Lo studio del San Raffaele: tecniche e obiettivi
Ora l’obiettivo dell’equipe del San Raffaele è dunque dimostrare l’esistenza di un rapporto causa-effetto, nell’organismo umano, tra composizione del microbiota, infiammazione intestinale e insorgenza di diabete autoimmune. Lo studio avverrà, come spesso accade, confrontando soggetti diabete di tipo 1 e individui sani mentre il prelievo di tessuto intestinale verrà effettuato di routine presso l’Unità di Gastroenterologia dell’Ospedale nell’ambito di indagini diagnostiche, per esempio, per la diagnosi di malattia celiaca, gastrite atopica e altri disturbi gastrointestinali e non comporta alcun rischio per i pazienti. “Il contributo di tutti, sia di soggetti affetti da diabete di tipo 1, sia di soggetti sani, che si rivolgono al nostro ospedale per effettuare una gastroscopia a scopo diagnostico, sarà essenziale per capire il ruolo del microbiota nello sviluppo del diabete di tipo 1 e aprirà la strada a nuove terapie volte a modificare l’ambiente intestinale per prevenire la malattia o migliorarne il decorso in pazienti diabetici”, è la conclusione di Marika Falcone.
Il diabete di tipo 1, Assidai e la prevenzione
Nel caso raggiungesse risultati positivi, la ricerca dell’ospedale San Raffaele consentirebbe di aggiungere un importante tassello al mosaico della prevenzione contro le malattie croniche, di cui il diabete fa parte.
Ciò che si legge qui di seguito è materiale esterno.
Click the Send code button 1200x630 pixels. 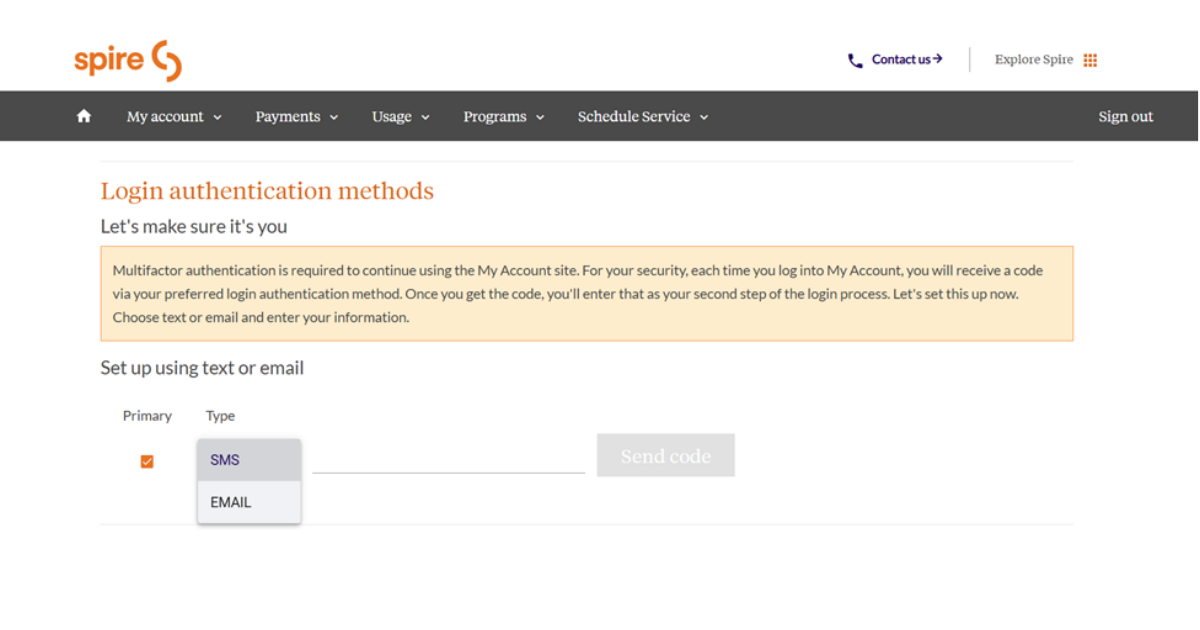pos(665,456)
Quello di tipo 1 è una forma che si manifesta prevalentemente nel periodo dell’infanzia e nell’adolescenza, anche se non sono rari i casi di insorgenza nell’età adulta. Esso, come detto, rientra nella categoria delle malattie autoimmuni perché è causato dalla produzione di autoanticorpi (anticorpi che distruggono tessuti e organi propri non riconoscendoli come appartenenti al corpo ma come organi esterni) che attaccano le cellule del pancreas deputate alla produzione di insulina. La conseguenza è la forte riduzione della produzione di questo ormone il cui compito è quello di regolare l’utilizzo del glucosio da parte delle cellule.
La prevenzione è l’elemento fondamentale per la lotta alle cronicità. È questa una ferma convinzione di Assidai. Per due motivi: sia per tutelare la salute di tutti noi sia per contribuire alla sostenibilità del Servizio Sanitario Nazionale (SSN) e delle sue caratteristiche, uniche al mondo, di universalità ed equità. Per questo, il nostro Fondo si impegna in una costante attività di informazione verso tutti i propri stakeholder – in primis gli iscritti – su questi temi, in modo che possano adottare i comportamenti più virtuosi possibili in base alle nuove frontiere tracciate dalla scienza.